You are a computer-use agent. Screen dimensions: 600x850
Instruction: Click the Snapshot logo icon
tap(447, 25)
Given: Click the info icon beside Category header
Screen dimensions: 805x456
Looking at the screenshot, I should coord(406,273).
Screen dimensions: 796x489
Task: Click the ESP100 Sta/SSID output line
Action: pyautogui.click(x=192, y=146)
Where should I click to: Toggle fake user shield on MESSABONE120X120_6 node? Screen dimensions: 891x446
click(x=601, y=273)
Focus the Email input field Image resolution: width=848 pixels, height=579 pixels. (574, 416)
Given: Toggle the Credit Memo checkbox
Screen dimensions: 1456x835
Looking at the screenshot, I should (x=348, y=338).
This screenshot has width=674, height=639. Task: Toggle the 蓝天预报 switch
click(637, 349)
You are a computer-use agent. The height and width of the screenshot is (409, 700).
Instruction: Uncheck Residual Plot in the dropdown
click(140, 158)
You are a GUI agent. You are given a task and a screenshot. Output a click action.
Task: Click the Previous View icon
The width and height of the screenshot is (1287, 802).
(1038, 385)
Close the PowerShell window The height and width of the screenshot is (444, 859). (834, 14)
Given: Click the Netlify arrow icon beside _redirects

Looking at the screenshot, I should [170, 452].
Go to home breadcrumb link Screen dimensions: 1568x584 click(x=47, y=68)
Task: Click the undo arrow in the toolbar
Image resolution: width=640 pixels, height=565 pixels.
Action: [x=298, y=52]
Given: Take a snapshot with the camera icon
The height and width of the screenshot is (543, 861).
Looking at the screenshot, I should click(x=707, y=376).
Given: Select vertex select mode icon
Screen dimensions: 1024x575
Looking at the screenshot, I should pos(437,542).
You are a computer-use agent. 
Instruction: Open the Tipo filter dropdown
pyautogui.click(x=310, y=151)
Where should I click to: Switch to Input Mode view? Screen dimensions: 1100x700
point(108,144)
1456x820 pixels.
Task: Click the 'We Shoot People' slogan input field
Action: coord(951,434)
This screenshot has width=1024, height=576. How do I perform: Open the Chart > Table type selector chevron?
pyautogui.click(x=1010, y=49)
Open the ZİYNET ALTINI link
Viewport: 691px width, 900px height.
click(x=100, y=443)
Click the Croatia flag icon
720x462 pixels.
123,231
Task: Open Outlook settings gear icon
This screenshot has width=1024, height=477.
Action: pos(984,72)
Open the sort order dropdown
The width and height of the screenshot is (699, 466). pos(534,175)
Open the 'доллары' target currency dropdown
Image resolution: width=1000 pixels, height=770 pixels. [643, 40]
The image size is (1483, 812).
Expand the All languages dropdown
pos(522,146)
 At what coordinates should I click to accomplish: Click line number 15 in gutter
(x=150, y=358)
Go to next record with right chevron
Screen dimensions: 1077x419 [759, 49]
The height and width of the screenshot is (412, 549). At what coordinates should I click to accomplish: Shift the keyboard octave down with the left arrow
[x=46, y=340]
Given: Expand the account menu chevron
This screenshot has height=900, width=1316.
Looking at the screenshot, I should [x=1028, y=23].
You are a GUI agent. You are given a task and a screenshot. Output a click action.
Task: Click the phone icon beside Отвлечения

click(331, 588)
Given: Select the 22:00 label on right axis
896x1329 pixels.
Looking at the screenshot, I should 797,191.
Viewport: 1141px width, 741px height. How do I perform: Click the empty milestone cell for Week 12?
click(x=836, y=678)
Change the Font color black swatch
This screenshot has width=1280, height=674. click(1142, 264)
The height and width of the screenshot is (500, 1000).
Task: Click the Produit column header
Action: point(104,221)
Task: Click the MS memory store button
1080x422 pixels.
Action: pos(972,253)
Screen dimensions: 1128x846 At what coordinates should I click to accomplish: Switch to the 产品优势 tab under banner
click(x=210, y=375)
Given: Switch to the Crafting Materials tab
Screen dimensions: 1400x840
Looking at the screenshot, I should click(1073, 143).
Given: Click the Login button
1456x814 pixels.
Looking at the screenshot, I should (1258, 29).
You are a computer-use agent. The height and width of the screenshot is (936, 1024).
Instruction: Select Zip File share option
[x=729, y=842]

================

• **Task requirements**:
Rewrite all of the records above, replacing "computer-use agent" with "desktop automation agent" at each occurrence and leaving every other character unchanged.

• **Task output**:
You are a desktop automation agent. Screen dimensions: 600x850
Instruction: Click the Snapshot logo icon
tap(447, 25)
Given: Click the info icon beside Category header
Screen dimensions: 805x456
Looking at the screenshot, I should coord(406,273).
Screen dimensions: 796x489
Task: Click the ESP100 Sta/SSID output line
Action: pyautogui.click(x=192, y=146)
Where should I click to: Toggle fake user shield on MESSABONE120X120_6 node? Screen dimensions: 891x446
click(x=601, y=273)
Focus the Email input field Image resolution: width=848 pixels, height=579 pixels. (574, 416)
Given: Toggle the Credit Memo checkbox
Screen dimensions: 1456x835
Looking at the screenshot, I should (x=348, y=338).
This screenshot has width=674, height=639. Task: Toggle the 蓝天预报 switch
click(637, 349)
You are a desktop automation agent. The height and width of the screenshot is (409, 700).
Instruction: Uncheck Residual Plot in the dropdown
click(140, 158)
You are a GUI agent. You are given a task and a screenshot. Output a click action.
Task: Click the Previous View icon
The width and height of the screenshot is (1287, 802).
(1038, 385)
Close the PowerShell window The height and width of the screenshot is (444, 859). (834, 14)
Given: Click the Netlify arrow icon beside _redirects

Looking at the screenshot, I should [170, 452].
Go to home breadcrumb link Screen dimensions: 1568x584 click(x=47, y=68)
Task: Click the undo arrow in the toolbar
Image resolution: width=640 pixels, height=565 pixels.
Action: [x=298, y=52]
Given: Take a snapshot with the camera icon
The height and width of the screenshot is (543, 861).
Looking at the screenshot, I should click(x=707, y=376).
Given: Select vertex select mode icon
Screen dimensions: 1024x575
Looking at the screenshot, I should pos(437,542).
You are a desktop automation agent. 
Instruction: Open the Tipo filter dropdown
pyautogui.click(x=310, y=151)
Where should I click to: Switch to Input Mode view? Screen dimensions: 1100x700
point(108,144)
1456x820 pixels.
Task: Click the 'We Shoot People' slogan input field
Action: coord(951,434)
This screenshot has width=1024, height=576. How do I perform: Open the Chart > Table type selector chevron?
pyautogui.click(x=1010, y=49)
Open the ZİYNET ALTINI link
Viewport: 691px width, 900px height.
click(x=100, y=443)
Click the Croatia flag icon
720x462 pixels.
123,231
Task: Open Outlook settings gear icon
This screenshot has width=1024, height=477.
Action: pos(984,72)
Open the sort order dropdown
The width and height of the screenshot is (699, 466). pos(534,175)
Open the 'доллары' target currency dropdown
Image resolution: width=1000 pixels, height=770 pixels. [643, 40]
The image size is (1483, 812).
Expand the All languages dropdown
pos(522,146)
 At what coordinates should I click to accomplish: Click line number 15 in gutter
(x=150, y=358)
Go to next record with right chevron
Screen dimensions: 1077x419 [759, 49]
The height and width of the screenshot is (412, 549). At what coordinates should I click to accomplish: Shift the keyboard octave down with the left arrow
[x=46, y=340]
Given: Expand the account menu chevron
This screenshot has height=900, width=1316.
Looking at the screenshot, I should [x=1028, y=23].
You are a GUI agent. You are given a task and a screenshot. Output a click action.
Task: Click the phone icon beside Отвлечения

click(331, 588)
Given: Select the 22:00 label on right axis
896x1329 pixels.
Looking at the screenshot, I should 797,191.
Viewport: 1141px width, 741px height. How do I perform: Click the empty milestone cell for Week 12?
click(x=836, y=678)
Change the Font color black swatch
This screenshot has width=1280, height=674. click(1142, 264)
The height and width of the screenshot is (500, 1000).
Task: Click the Produit column header
Action: point(104,221)
Task: Click the MS memory store button
1080x422 pixels.
Action: pos(972,253)
Screen dimensions: 1128x846 At what coordinates should I click to accomplish: Switch to the 产品优势 tab under banner
click(x=210, y=375)
Given: Switch to the Crafting Materials tab
Screen dimensions: 1400x840
Looking at the screenshot, I should click(1073, 143).
Given: Click the Login button
1456x814 pixels.
Looking at the screenshot, I should (1258, 29).
You are a desktop automation agent. The height and width of the screenshot is (936, 1024).
Instruction: Select Zip File share option
[x=729, y=842]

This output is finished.